M: Okay. Two specific abdominal movements are imitations of labor and childbirth. And there are many folk dances where they imitate life movements. The belly roll and the flutter. In Lamaz they call it "pelvic rocking" and "pelvic breathing." I had met some American women of sephardic background who were going to take a Lamaz natural childbirth course. And they almost fell over laughing when they saw what the basic movements were. They said: "Are we supposed to learn this? We already know this! We learned this from granny, it is dancing. We are paying you money to teach us our dance?" "This isn't dance, this is serious medical exercise!" My kid sister wouldn't believe me. She went ahead and paid for Lamaz course. Ha! And before that I had met a Saudi woman, actually half-Saudi, half Italian, the family was from Bahrain. She had learned from her grandmother this dance, and that particular moves were not just for fun within the dance, but also to train her muscles for childbirth. And sure enough, she was 4'10" and her oldest sun is 6'2" -- that had to be some final push! - She was doing just fine because of the dancing.

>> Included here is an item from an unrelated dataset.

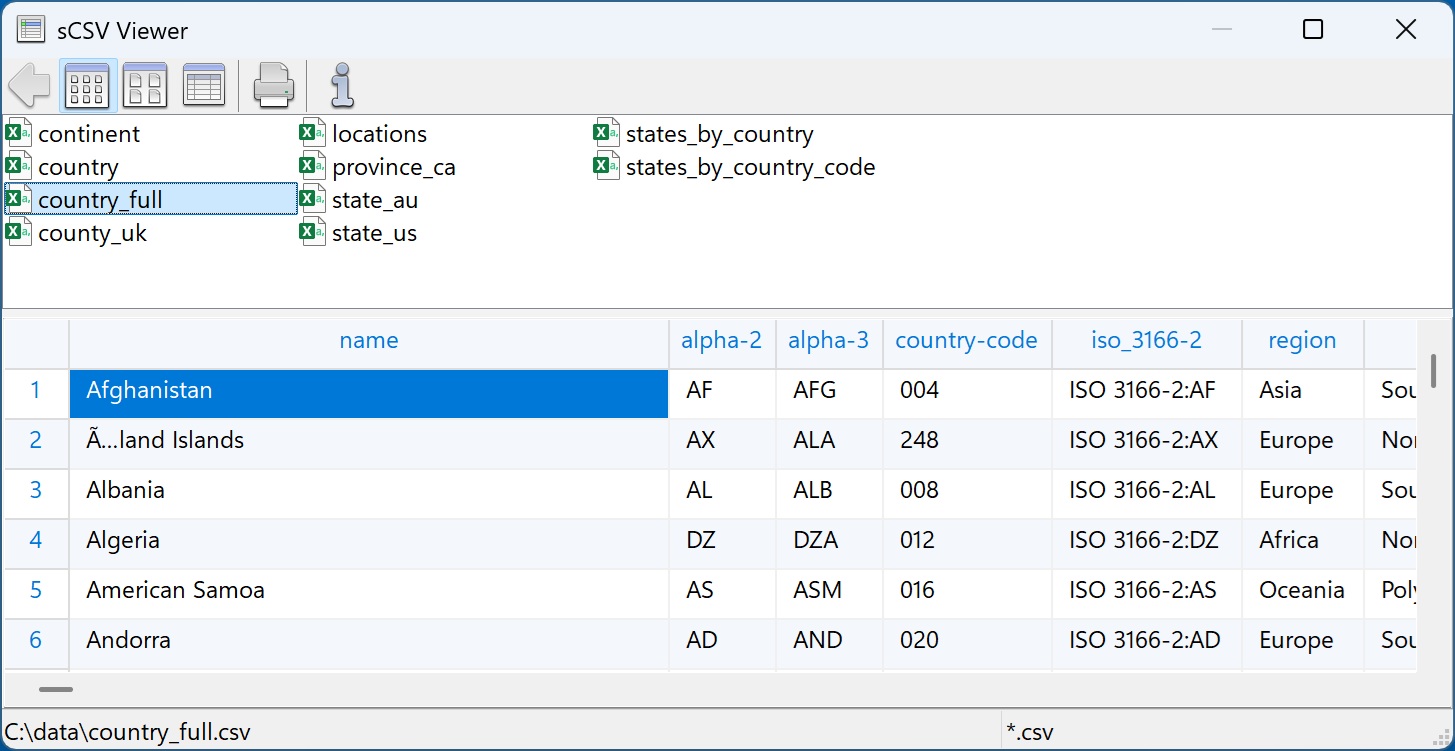Screen dimensions: 1455x751
Task: Sort the table by the name column header
Action: click(368, 341)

And then I met a Tunisian woman who told me the same thing, but I didn't believe them until I read a book by Armen Ohanian called "The Dancer of Shamakha. " Armen was an Armenian woman who was very popular as a performer in Paris at the same time as Mata Hari and La Belle Otero. Armen was also called "the dancer of Shamakha." She wrote a very flowery book, but if you read it and eliminate the floweriness, you see a very interesting and tragic life. She was in Egypt at one point, and saw the dance being degraded, "put on the platter" for the edification of the British colonials, which was happening a lot: you cater to whoever is paying. And if you were what we call a "full service professional" - someone is paying big money, so you are dressings up and doing whatever. Armen said that she saw "the sacred dance degraded," that she saw lascivious smiles even on the faces of the "Orientals." She says: degraded was "the dance of motherhood which we watch with reverence, because it is from that sacred cup that life issues." So for her this dance was religious. Or rather secular, where religious aspects have become covert that is overt.